If your small business, interest group or community organization needs a logo, take AI for a spin. I used Looka.com. This excellent tool asks you questions about your design and color preferences and you can prompt particular images or things (spectacles, an animal, technology?). I kept it simple and graphically focused.
Top left is my original font-based logo designed by yours truly. The next is an early exploration with, to the right, one of the many in-situ examples Looka provides. The bottom row is the logo and logotype I landed on.

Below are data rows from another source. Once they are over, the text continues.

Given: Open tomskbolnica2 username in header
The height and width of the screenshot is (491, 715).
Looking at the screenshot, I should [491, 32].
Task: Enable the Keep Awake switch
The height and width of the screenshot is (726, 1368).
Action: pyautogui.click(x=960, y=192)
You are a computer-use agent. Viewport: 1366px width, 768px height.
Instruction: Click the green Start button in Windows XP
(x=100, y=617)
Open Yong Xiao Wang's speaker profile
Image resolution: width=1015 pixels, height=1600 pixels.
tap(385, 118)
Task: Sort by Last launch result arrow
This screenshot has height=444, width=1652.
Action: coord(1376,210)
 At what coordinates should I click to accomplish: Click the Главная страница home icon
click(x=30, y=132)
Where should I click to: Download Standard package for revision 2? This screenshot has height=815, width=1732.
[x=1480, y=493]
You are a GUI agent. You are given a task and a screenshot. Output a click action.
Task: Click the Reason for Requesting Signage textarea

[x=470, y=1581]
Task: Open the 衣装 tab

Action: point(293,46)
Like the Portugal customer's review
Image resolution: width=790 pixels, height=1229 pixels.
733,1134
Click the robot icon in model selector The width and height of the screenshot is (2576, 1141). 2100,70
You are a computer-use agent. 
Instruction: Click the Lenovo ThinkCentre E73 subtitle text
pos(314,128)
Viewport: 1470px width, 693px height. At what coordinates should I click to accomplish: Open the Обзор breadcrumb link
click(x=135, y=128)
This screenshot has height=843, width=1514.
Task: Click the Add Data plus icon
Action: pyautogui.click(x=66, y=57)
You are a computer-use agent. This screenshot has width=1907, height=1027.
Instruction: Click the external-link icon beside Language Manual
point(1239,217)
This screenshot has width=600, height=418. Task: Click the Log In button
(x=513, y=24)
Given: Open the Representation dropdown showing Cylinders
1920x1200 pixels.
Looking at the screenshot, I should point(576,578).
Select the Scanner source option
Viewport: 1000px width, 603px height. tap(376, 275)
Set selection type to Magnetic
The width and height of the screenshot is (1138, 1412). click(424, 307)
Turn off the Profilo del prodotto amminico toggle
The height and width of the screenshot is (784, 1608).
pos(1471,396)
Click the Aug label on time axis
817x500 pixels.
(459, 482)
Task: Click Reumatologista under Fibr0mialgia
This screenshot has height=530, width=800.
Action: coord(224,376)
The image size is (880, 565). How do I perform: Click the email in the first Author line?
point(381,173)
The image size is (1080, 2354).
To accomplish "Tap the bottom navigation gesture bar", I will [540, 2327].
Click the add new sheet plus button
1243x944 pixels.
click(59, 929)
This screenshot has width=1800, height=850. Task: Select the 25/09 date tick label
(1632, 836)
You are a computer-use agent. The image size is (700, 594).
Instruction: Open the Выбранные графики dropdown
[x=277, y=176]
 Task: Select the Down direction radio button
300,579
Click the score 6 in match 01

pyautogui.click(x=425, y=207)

This is where we enter the realm of "fun" rather than a strong business application. But certainly one to show the family. Once again there is an endless list of similar solutions but neural.love is as good as any and has a great name.
A slight challenge with these programs is that the AI needs a lot of examples to be able to do a decent job with likeness. The system recommends uploading 40+ facial images which is no small task. But again it's relatively easy to do. If you are more of an intermediate AI user, you will want to learn how to add the "saveID" function to MidJourney, in which case just a single image is enough to be able to add your likeness to any MidJourney image.
This one might be the most practical of them all. Yes, AI has been applied to the development of slide presentations. Again there's a good selection of tools like Canva and SlidesAI (Google), and it's only a matter of time before Microsoft and Google buy, develop or just integrate-in their own AI for PowerPoint and GoogleSlides.
For now, I'm using (and loving) beautiful.ai.
With templates, styles, and color palettes to start, Beautiful has hundreds of pre-made formats for almost any communication need, and all with the ability to customize. There is a searchable AI photo and icon library, or you can just upload your own. All exportable as JPG, PPT, Keynote, or Google Slides.
If you're new to AI, don't be afraid. Dip your toe in the water then dive in. For companies getting into AI more deeply, be mindful of the potential legal pitfalls in terms of copyright infringement since, as smart as the AIs are, they don't tend to think too much about that risk. Talk to your attorney.
AI is changing at an unbelievable pace. Some of you may have noticed that your regular Google search page may offer you the ability to use their AI search beta. This morning Meta announced the roll-out of its celebrity bots: characters with whom you can chat, seek advice, and ask questions. While their names are generic, they paid $2 million each to a host of celebrities like Snoop Dogg, Kiley Jenner, and Tom Brady to use their likeness for 10 years!! Stranger and stranger.
But there's no putting the cork back in the bottle. So we may as well learn to use, even if we can't always love AI.